Decía estos días el Papa Francisco: “La prensa debe decir todo, pero sin caer en los tres pecados más comunes: la desinformación, es decir, decir sólo a medias la verdad y no el resto; la calumnia, cuando la prensa ensucia a las personas. Y la difamación, que es decir cosas que quitan la fama a una persona”.
Pueden agredirnos y nosotros corremos el riesgo de acabar contestando, reaccionando, volviéndonos violentos, guardando rencor y odio.
¿Es tan fuerte el dique del amor que logra detener las aguas del odio? Muchas veces nos romperán nuestras seguridades y nos sentiremos abandonados, solos, rechazados. Podemos llenarnos de odio y rencor.

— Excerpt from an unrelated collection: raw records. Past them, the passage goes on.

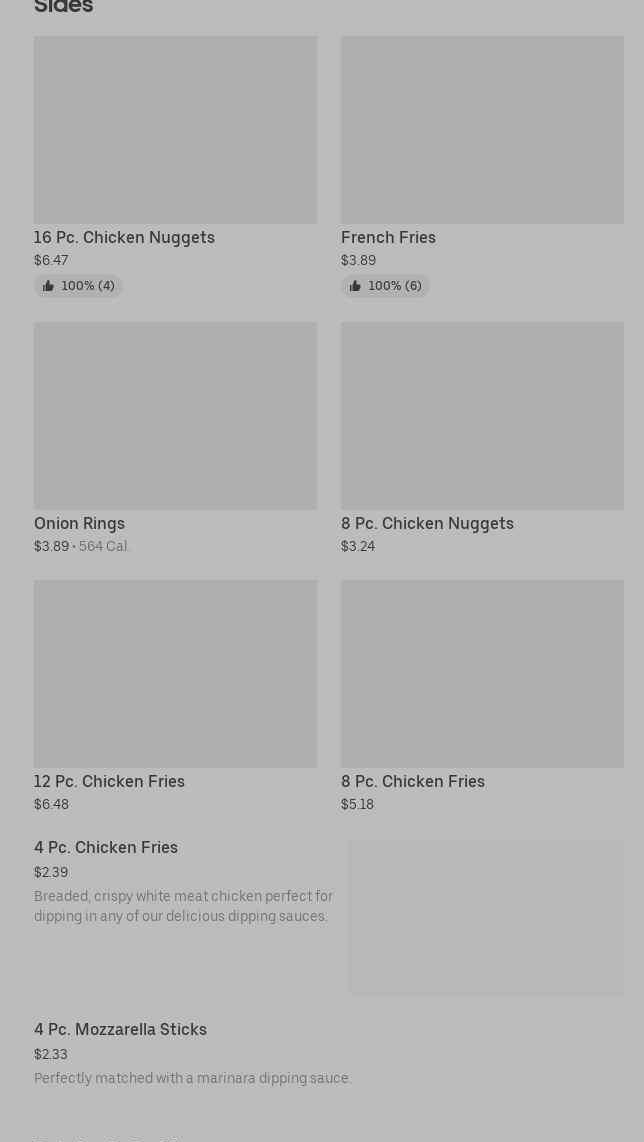Screen dimensions: 644x1142
Task: Click the French Fries item name
Action: [388, 237]
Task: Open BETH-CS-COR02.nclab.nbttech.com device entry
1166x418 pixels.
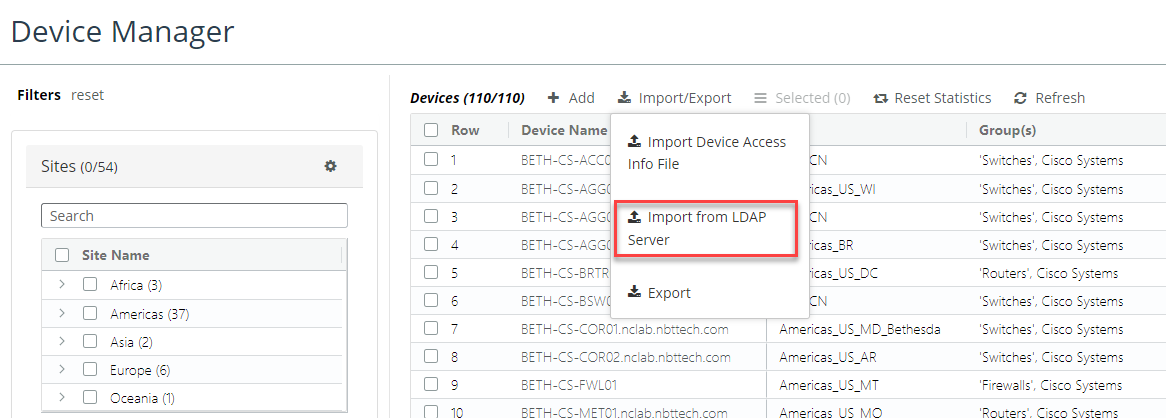Action: pos(625,357)
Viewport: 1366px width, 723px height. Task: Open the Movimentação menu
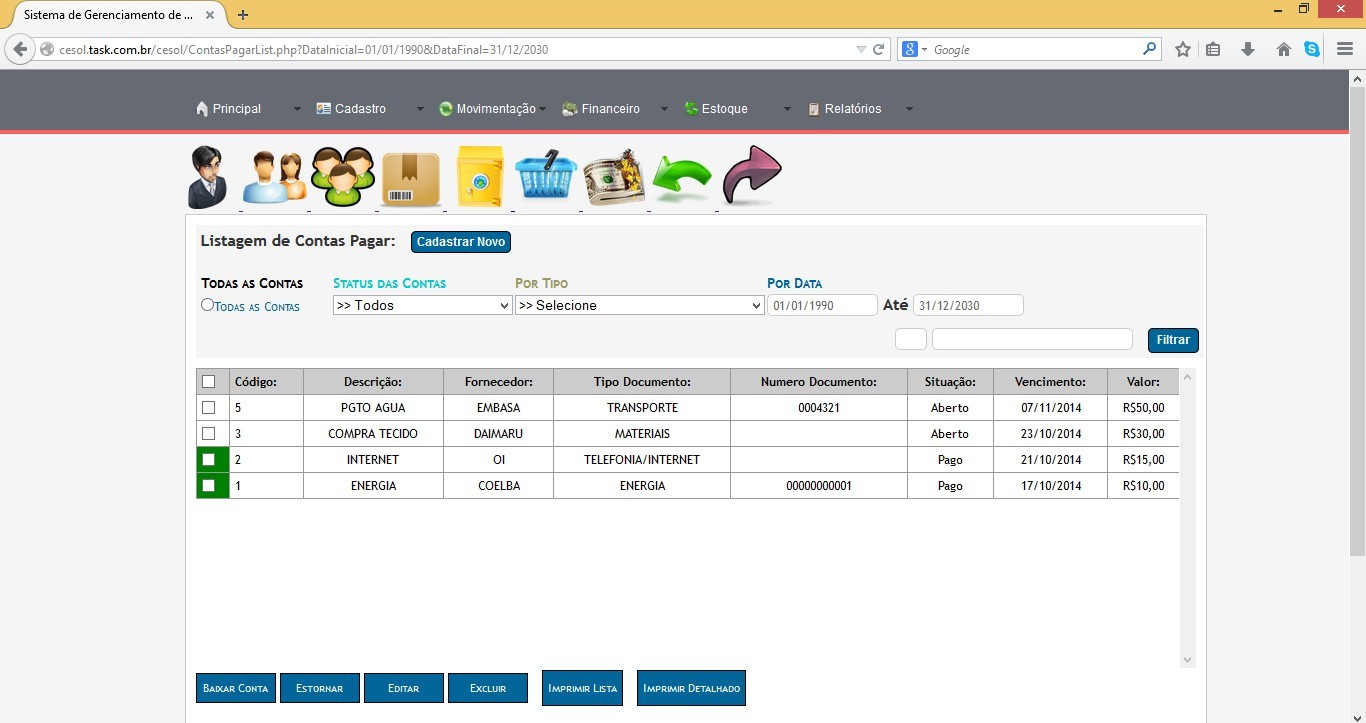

O podemos hacernos más niños en nuestra debilidad.
Decía el Padre José Kentenich: “Dios permite nuestro desamparo, más aún, Él quiere que nosotros experimentemos muchas veces un total desamparo para que hallemos cobijamiento en un plano superior: el amparo filial en Él”[1].
Subimos más alto. En lugar de poner nuestro sustento, nuestro pilar central en los demás, en los hombres, en sus opiniones, buscamos a Dios. Y aceptamos nuestros límites y debilidades hasta el extremo de experimentar el rechazo y el juicio sin llenarnos de odio: “Como hombre maduro me haré cargo de todas las debilidades que experimente en mí. Con humildad y gratitud aceptaré que las personas que hasta ayer casi me adoraron, hoy me vuelvan más y más la espalda al irme conociendo mejor”[2].
¡Qué difícil la soledad y el rechazo! ¡Qué duro cuando nos juzgan y condenan y estamos en boca de todos! ¡Cuánto nos cuesta que juzguen nuestros actos sin conocer nuestras intenciones!
Entonces perdemos la paz. Nos llenamos de angustias y miedos. La tristeza domina entonces nuestras emociones. Si no busco más hondo. Si no se llenan los valles de mi tristeza. Si no cavo buscando a Dios. Si no soy capaz de abajar los montes.
Es difícil encontrar paz en una superficie que cambia continuamente, en las aguas de un río revuelto.
Una persona rezaba: “Me gustaría ver que me salvas, que me sacas de mi fragilidad, de mi hondura. Te pido que allanes lo que en mí es escabroso. Que rellenes los vacíos de mi alma, que endereces lo que está torcido, que suavices mis asperezas. A veces creo que gritas en el desierto de mi alma y no te oigo. Quiero que me trabajes como trabajas la tierra. Regando lo seco, quitando las malas hierbas. Hay tanto por enderezar y cuidar. Oigo tu voz en mi desierto. Oigo tu voz pero no te hago caso. Endereza lo torcido, allana mis montes. Lléname donde no estás con tu presencia. Me encuentro rígido, duro. Reblandece lo duro. Moldéame”.
Me gustaría dejarme modelar por Dios. Ser blando en sus manos y que su voluntad se hiciera roca en mi barro blando.